Pregnant? No, no that's just my beer belly: Bruni
PARIS (Reuters Life!) - France's first lady Carla Bruni-Sarkozy denied she was pregnant in an interview published on Thursday and blamed any apparent weight gain on her penchant for the occasional beer.
"I think I will have to stop drinking beer, that's the truth. If I've put on weight, it's only because I have a beer sometimes", the singer and former supermodel, renowned for her slim figure and porcelain skin, told newspaper Metro.
Bruni-Sarkozy married French President Nicolas Sarkozy in February, less than three months after they started dating.
Although Sarkozy tumbled in opinion polls for putting his whirlwind romance on public display shortly after his divorce from his second wife Cecilia, there has been strong public interest in their relationship.
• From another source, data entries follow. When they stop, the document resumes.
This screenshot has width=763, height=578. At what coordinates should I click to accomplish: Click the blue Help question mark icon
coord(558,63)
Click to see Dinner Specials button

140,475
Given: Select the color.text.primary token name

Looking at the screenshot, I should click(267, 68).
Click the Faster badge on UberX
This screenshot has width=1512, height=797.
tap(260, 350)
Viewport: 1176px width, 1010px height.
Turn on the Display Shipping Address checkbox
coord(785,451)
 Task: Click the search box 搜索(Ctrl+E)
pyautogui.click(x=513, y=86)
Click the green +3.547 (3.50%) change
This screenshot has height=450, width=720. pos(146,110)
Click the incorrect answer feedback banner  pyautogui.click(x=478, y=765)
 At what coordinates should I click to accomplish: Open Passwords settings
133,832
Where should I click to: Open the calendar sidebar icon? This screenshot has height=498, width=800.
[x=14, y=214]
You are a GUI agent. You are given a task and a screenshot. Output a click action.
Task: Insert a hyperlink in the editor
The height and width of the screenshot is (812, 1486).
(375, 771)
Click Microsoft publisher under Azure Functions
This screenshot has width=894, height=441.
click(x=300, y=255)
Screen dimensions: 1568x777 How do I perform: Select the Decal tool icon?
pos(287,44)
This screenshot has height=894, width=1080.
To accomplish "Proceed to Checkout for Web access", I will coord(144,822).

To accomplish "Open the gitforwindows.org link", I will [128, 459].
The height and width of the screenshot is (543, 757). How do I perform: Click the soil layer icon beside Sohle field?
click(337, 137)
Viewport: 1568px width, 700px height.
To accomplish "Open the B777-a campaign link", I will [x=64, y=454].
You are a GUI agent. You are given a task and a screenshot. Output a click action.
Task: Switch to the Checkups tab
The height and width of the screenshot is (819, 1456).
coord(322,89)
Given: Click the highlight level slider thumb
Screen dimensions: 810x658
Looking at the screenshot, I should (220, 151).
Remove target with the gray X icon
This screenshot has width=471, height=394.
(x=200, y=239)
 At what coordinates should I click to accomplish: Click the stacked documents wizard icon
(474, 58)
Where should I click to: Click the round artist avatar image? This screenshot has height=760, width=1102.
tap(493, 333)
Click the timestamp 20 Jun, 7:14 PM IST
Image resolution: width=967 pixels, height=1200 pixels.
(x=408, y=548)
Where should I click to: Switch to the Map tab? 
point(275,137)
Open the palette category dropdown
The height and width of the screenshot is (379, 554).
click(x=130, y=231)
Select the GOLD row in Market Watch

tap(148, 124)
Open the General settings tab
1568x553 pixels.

Rumors that Bruni-Sarkozy was pregnant spread in the run-up to their marriage but have since died down. In a spate of interviews for the launch of her third album, however, Bruni-Sarkozy has talked about having children, and said she would love to be expecting.
"If I were pregnant, then I wouldn't smoke", the 40 year-old told Metro, continuing to deny that there was any happy news.
She has taken the opportunity to answer various questions observers had been asking themselves, such as why she often keeps her head bowed on official visits, as she did when she arrived in Israel with her husband last month.
"It is simply because I have light-colored eyes and at such occasions I often have the sun in front of me. So I bow my head, otherwise my eyes will water in front of the whole world's cameras," she said in another interview, with daily Le Parisien.
"And I don't dare to wear sunglasses anymore. But I didn't have that problem in London, because of the climate," she said of a trip to Britain in March which won her effusive praise from the British media.
Bruni also hinted that she was helping the French president polish his heavily accented English through music.
"When I introduce him to things, it's Anglo-Saxon artists. The songs of Bob Dylan, Leonard Cohen and the Beatles are a wonderful way to work your way into a language, like films," she told Metro.